= Records for the task =
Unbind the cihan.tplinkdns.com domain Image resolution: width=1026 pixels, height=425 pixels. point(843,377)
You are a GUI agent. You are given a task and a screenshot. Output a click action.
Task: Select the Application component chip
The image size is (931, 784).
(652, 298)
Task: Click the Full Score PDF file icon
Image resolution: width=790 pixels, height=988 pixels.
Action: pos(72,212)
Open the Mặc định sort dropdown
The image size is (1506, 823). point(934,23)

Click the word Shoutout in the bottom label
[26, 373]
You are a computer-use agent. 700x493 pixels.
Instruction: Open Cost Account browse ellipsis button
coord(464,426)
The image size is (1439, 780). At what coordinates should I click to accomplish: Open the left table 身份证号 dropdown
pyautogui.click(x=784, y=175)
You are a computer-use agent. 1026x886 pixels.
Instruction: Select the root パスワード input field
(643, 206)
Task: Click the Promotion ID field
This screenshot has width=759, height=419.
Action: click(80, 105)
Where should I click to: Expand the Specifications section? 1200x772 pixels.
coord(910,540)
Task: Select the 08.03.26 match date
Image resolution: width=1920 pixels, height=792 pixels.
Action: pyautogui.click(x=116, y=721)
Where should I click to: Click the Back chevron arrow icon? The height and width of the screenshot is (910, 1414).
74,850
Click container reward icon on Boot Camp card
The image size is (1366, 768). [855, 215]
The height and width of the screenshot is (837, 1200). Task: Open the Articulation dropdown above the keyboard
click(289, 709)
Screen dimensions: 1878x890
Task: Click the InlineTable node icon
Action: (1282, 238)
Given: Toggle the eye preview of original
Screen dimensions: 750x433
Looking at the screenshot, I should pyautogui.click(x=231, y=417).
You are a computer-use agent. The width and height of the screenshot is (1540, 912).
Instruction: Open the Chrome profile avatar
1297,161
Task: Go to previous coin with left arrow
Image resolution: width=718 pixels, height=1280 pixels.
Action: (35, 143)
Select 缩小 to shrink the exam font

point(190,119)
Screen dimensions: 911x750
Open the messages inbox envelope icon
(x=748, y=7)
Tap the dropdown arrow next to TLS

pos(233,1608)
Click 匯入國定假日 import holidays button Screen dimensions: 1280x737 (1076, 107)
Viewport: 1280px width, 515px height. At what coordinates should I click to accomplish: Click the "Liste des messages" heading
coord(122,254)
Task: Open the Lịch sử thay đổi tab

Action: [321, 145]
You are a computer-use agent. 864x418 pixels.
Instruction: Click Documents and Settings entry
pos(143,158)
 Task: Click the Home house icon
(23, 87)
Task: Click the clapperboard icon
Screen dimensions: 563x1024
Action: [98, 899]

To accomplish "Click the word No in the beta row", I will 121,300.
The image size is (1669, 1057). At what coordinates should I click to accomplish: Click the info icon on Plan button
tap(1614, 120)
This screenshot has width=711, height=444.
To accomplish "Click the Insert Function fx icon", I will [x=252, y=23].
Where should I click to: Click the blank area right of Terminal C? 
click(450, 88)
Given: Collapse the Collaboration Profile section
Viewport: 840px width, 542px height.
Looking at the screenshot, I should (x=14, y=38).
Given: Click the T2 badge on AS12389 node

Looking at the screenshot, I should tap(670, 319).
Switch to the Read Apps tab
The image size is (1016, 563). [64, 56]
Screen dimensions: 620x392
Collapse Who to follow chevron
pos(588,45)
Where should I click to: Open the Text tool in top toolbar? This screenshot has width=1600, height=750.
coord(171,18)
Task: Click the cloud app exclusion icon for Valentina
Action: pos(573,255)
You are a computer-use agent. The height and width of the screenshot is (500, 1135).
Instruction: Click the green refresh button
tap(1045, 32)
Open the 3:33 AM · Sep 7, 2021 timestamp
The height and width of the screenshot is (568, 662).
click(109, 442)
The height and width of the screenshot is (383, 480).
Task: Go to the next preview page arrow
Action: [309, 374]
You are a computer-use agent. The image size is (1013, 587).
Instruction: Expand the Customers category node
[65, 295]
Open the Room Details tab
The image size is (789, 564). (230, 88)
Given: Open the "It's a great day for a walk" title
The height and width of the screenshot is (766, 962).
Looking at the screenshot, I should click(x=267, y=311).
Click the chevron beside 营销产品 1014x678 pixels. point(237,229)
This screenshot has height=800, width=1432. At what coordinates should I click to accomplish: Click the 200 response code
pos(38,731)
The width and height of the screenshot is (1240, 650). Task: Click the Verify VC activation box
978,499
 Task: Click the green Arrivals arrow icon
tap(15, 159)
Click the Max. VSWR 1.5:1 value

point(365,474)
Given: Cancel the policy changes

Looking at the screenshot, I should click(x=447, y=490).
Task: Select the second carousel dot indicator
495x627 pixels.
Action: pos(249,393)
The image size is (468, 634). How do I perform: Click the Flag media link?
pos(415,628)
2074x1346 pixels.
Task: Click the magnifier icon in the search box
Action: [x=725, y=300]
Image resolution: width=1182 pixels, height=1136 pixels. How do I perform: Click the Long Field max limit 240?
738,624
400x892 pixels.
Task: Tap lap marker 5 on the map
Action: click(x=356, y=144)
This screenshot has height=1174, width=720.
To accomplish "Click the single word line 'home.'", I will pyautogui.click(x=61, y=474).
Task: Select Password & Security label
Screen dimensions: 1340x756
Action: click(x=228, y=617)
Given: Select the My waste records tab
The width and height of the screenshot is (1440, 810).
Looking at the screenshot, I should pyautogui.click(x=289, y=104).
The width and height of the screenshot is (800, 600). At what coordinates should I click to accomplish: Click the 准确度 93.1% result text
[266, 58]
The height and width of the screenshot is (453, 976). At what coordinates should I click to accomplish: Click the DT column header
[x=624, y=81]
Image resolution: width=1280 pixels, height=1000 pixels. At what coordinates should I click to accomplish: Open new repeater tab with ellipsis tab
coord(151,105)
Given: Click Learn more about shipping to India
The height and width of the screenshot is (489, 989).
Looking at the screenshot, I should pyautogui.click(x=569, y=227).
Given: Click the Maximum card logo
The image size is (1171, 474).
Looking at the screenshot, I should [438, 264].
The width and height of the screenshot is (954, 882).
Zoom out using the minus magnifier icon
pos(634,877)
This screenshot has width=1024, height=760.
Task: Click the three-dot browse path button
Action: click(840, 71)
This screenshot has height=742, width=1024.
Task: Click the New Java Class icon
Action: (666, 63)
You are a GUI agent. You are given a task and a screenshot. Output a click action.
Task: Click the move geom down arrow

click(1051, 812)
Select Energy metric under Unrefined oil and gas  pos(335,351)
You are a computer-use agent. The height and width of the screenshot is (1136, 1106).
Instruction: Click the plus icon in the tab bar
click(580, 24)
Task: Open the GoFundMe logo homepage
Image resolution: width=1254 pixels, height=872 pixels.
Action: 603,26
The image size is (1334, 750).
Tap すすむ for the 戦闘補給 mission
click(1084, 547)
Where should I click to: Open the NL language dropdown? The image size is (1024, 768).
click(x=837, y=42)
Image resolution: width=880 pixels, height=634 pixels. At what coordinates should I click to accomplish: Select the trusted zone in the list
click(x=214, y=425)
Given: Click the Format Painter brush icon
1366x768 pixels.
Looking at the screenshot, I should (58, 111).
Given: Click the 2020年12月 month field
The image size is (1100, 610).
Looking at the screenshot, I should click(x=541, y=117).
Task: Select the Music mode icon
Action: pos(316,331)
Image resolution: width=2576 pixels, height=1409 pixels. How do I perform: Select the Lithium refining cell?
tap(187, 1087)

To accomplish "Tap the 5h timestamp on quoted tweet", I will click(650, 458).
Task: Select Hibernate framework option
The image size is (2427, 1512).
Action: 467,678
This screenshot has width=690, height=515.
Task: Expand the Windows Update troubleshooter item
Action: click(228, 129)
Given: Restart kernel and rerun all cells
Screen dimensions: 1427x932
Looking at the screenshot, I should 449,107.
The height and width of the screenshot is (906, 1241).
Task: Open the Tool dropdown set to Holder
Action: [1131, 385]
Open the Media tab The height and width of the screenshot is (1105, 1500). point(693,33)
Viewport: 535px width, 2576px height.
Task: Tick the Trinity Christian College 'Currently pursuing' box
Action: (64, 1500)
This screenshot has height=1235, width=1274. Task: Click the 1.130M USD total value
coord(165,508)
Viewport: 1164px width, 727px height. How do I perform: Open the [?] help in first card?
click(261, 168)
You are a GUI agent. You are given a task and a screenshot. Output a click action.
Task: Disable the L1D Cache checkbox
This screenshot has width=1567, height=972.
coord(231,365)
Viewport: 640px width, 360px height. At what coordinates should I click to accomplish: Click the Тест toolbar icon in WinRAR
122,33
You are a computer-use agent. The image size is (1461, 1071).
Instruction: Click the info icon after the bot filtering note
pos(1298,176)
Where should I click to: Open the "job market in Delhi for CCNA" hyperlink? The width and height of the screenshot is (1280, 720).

= What is needed =
Lines above that include the string "will" need to be copied.

= Written response =
To accomplish "Click the word No in the beta row", I will 121,300.
To accomplish "Click the Insert Function fx icon", I will [x=252, y=23].
To accomplish "Click the single word line 'home.'", I will pyautogui.click(x=61, y=474).
To accomplish "Tap the 5h timestamp on quoted tweet", I will click(650, 458).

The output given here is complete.